There is one thing upon which photographers can inevitably depend - digital camera choices will continue to proliferate relentlessly. One of the most exciting new developments in the ongoing digital imaging revolution is the compact ultrazoom digicam. Mini-megazooms are very compact and easy to use digital cameras with at least 10x zooms. These little cameras are great for travelers, extreme sports fans, hikers/campers, and savvy casual photographers who need a small easily pocketable, simple to use, high-resolution camera with a longer than average lens.
The industrial-chic Sony Cyber-shot DSC-H55 could be the poster child for this exciting new class of digital imaging devices. The H55 is a thin compact and rather plain looking, but an eminently pocket-sized 14 megapixel digicam.
Its high quality, true wide-angle to moderate telephoto (25mm to 250mm equivalent) 10x zoom carries the same "G" designator as some of Sony's Digital SLR lenses. The H55 also features Sony's Steady Shot image stabilization, and an impressive collection of useful automatic image enhancement options including Self portrait timer, Smile Shutter mode (which ensures that every subject in the frame is smiling before the shutter fires), Sony's super simple Sweep Panorama mode (the H55 captures up to 100 shots by panning the camera horizontally across a scene and then automatically stitches those captured images together to create a single super-wide picture with up to a 244 degree field of view), and the face recognition technology that consumers now demand.
Like most of its competition, the H55 doesn't provide either an optical or electronic viewfinder - so shooters must use the 3.0-inch (230k) Clear Photo LCD screen for all framing and composition, saved imaged review, and menu navigation chores. The H55 can capture either HD 720p (1280x720) or VGA (640x480) video clips at 30fps with monaural audio. The versatile little Sony H55 saves images to SD, SDHC (but not SDXC) and Sony's proprietary Memory Stick PRO Duo memory media or to 45MB of on-board memory. The H55 draws its power from a Sony InfoLithium NP-BG1 rechargeable battery that is good for (according to Sony) about 310 exposures. The Sony Cyber-shot DSC-H55 is available in either black or silver and sells for about $250.

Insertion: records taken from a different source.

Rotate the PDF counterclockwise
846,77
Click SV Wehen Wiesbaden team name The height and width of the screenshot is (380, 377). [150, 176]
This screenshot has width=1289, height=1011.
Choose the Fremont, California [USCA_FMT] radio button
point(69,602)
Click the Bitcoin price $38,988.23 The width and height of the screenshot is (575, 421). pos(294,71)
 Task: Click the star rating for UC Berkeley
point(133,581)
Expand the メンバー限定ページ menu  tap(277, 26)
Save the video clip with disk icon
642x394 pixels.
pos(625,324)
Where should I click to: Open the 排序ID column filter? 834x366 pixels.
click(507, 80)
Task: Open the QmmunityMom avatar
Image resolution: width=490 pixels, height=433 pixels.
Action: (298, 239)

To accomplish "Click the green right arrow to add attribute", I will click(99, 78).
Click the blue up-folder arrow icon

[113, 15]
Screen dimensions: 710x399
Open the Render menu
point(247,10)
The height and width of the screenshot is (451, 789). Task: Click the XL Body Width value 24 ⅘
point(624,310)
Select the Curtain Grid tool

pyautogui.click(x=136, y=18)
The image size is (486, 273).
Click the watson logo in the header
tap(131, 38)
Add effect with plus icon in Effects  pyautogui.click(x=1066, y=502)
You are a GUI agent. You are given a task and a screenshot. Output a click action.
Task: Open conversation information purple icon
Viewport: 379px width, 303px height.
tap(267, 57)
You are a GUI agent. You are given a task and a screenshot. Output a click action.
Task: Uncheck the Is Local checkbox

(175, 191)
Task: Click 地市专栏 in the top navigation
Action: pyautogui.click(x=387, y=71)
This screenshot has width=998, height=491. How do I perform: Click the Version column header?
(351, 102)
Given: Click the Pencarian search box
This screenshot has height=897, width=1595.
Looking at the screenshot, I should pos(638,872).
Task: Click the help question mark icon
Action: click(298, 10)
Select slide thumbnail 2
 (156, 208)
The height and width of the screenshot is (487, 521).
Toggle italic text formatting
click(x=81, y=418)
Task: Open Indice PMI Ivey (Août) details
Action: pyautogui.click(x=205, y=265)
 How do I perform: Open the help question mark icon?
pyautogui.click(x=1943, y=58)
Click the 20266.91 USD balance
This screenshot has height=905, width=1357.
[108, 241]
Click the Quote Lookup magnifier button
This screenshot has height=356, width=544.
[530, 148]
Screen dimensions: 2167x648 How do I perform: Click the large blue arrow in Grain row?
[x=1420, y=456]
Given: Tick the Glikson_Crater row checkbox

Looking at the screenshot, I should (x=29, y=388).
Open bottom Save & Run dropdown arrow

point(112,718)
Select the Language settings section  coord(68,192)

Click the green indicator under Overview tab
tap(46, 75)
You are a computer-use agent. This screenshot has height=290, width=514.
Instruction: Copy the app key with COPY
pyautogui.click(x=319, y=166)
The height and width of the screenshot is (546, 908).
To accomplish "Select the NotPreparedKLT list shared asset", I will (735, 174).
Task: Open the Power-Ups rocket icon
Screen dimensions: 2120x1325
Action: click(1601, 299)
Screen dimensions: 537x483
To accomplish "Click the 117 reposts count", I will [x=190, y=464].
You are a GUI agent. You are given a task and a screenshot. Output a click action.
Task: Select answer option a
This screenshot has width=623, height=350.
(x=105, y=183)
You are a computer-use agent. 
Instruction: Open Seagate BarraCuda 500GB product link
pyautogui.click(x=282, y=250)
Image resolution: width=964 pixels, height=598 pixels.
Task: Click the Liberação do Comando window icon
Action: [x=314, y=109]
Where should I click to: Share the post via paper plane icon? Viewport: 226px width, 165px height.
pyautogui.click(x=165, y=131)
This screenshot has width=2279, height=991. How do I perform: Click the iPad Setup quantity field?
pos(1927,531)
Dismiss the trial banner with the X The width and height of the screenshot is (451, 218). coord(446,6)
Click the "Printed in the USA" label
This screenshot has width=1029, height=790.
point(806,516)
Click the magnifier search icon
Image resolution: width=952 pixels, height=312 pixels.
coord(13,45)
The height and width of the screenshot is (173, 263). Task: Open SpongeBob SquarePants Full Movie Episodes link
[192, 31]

The H55 is the third compact ultrazoom I've tested recently - the others were a Nikon S8000 and a Fujifilm JZ500. I haven't used Canon's SX210 IS, but I've heard lots of great things about this exciting mini-megazoom. All four cameras provide similar features, despite the one hundred dollar price difference between the SX210 IS and the JZ500. Casio's new Exilim EX-H15 mini-ultrazoom, in addition to providing features similar to the other four cameras mentioned, offers a battery that is (according to Casio) good for up to 1000 exposures. I've really come to appreciate both the convenience and the expanded capabilities of this diminutive, but optically well endowed class of imaging devices.
The H55 seems targeted more toward photography enthusiasts than casual shooters because unlike much of its competition, it features a manual exposure mode, although it doesn't offer either aperture priority or shutter-priority exposure modes. The H55 also provides Easy Auto, Intelligent Auto, and Programmed Auto modes plus eleven scene modes. Ergonomically, the oblong shaped H55 has rounded corners and there is a groovy finger grip on the front of the camera. On the rear deck, there's a matching but truncated thumb groove. The H55's minimal controls are logically placed and easily accessed, although the on/off button is a bit too small. The H55 weighs in at about 7.0 ounces with battery and memory card and measures 1.13x2.27x 4.0-inches.